Wednesday, March 18, 2009


Decontructivism is a design style or movement that emerged in architecture, interior design, art, graphic design and philosophical literature in late 1980s early 1990s. Deconstructivism movement often refers to distorted, angular form, set in conflicting geometry and displaced.
Deconstructivsm generated iconoclastic architectural design as seen in some works, such as works of Zaha Hadid, Bernard Tschumi, Peter Eisenman, Morphosis, Rem Koolhaas, Daniel Libeskind, and Frank Gehry.

One of the example of deconstructivism movement is the work of Bernard Tschumi's design for the Parc de la Vilette in Paris. Tschumi proposed a nonhierarchical grid of dispersed pavilions instead of a more traditional building, echoing deconstruction’s own challenging of linguistic arrangements.

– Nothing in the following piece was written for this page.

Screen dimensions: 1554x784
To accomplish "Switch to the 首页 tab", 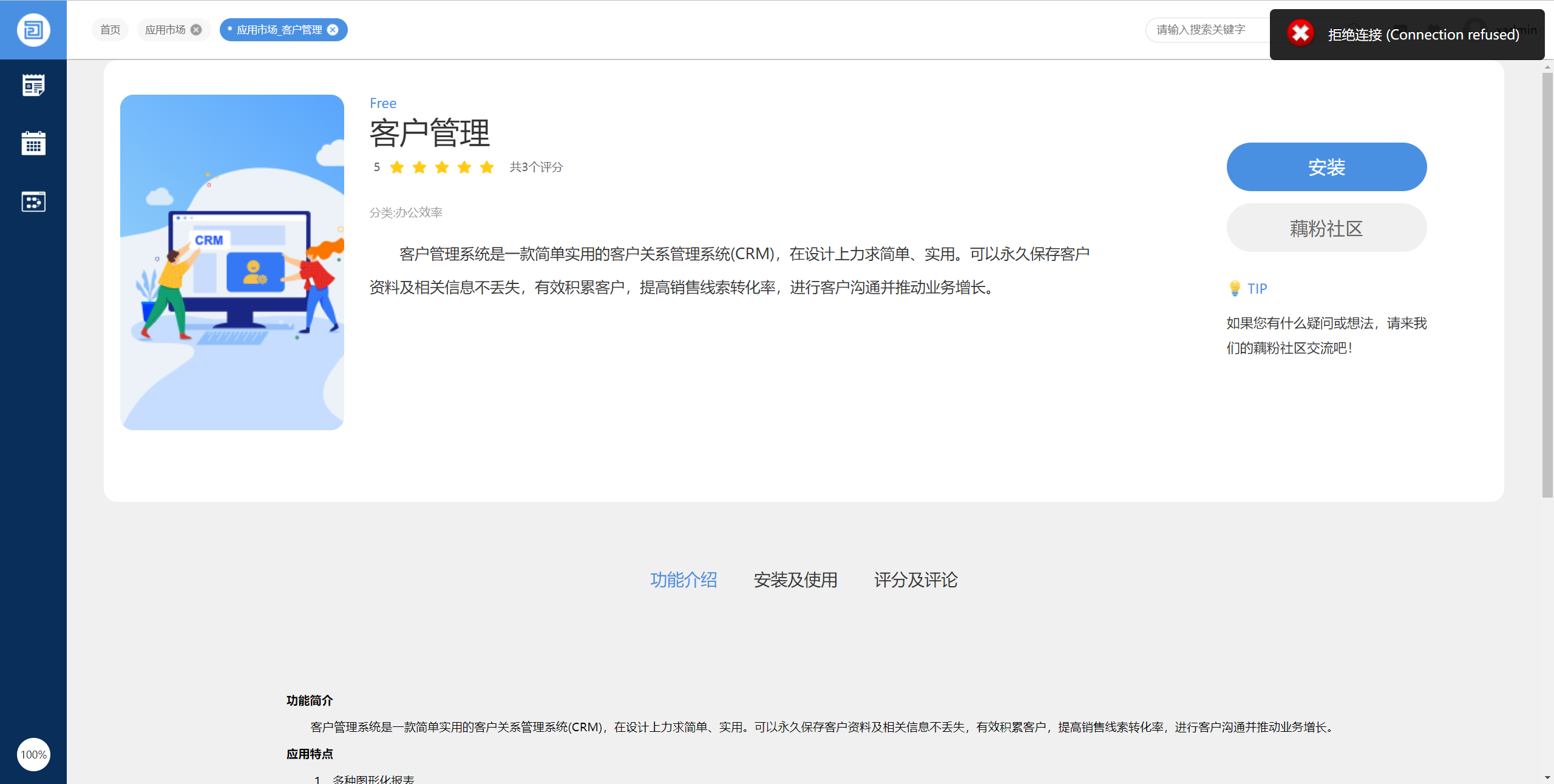I will tap(110, 30).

The beginning of deconstructive movement started in 1988 an event exhibition held by Museum of Modern Art in New York City with “Deconstructivist Architecture” and Tate Gallery in London with “Deconstruction in Art and Architecture”

Deconstruction emerged out of the post-structuralist tradition of literary theory, which in opposition to structuralism, stressed the slippage and fluctuation of meaning that is always at work in the process of linguistic and cultural signification.